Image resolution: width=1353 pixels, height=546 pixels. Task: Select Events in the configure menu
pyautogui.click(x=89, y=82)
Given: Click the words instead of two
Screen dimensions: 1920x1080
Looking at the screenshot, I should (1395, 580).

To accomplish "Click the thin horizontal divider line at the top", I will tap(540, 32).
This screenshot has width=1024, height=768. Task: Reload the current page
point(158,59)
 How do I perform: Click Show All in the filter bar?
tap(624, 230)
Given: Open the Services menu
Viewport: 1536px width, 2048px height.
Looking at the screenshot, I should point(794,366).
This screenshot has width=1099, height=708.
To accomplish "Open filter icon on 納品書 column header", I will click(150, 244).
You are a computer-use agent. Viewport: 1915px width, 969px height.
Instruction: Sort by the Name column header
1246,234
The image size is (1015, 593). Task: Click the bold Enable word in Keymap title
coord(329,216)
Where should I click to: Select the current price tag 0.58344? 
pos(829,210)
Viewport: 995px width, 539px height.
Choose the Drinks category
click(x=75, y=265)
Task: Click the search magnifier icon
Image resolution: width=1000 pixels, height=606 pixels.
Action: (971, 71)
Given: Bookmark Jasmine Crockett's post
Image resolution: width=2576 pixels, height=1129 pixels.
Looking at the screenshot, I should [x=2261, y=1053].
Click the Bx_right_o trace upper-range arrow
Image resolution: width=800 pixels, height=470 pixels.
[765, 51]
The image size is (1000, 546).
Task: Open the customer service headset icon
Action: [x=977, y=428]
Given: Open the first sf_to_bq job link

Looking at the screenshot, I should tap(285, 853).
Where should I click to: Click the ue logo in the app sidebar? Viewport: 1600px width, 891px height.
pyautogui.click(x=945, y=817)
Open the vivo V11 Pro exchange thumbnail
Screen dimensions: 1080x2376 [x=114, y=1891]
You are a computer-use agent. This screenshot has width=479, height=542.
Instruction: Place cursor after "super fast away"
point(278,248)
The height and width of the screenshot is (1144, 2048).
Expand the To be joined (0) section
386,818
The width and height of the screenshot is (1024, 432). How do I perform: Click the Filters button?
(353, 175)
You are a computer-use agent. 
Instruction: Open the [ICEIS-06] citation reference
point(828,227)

• • • • •

What is being asked: Copy every line of the entries in which "accomplish" can be found.

Written reply:
To accomplish "Click the thin horizontal divider line at the top", I will tap(540, 32).
To accomplish "Open filter icon on 納品書 column header", I will click(150, 244).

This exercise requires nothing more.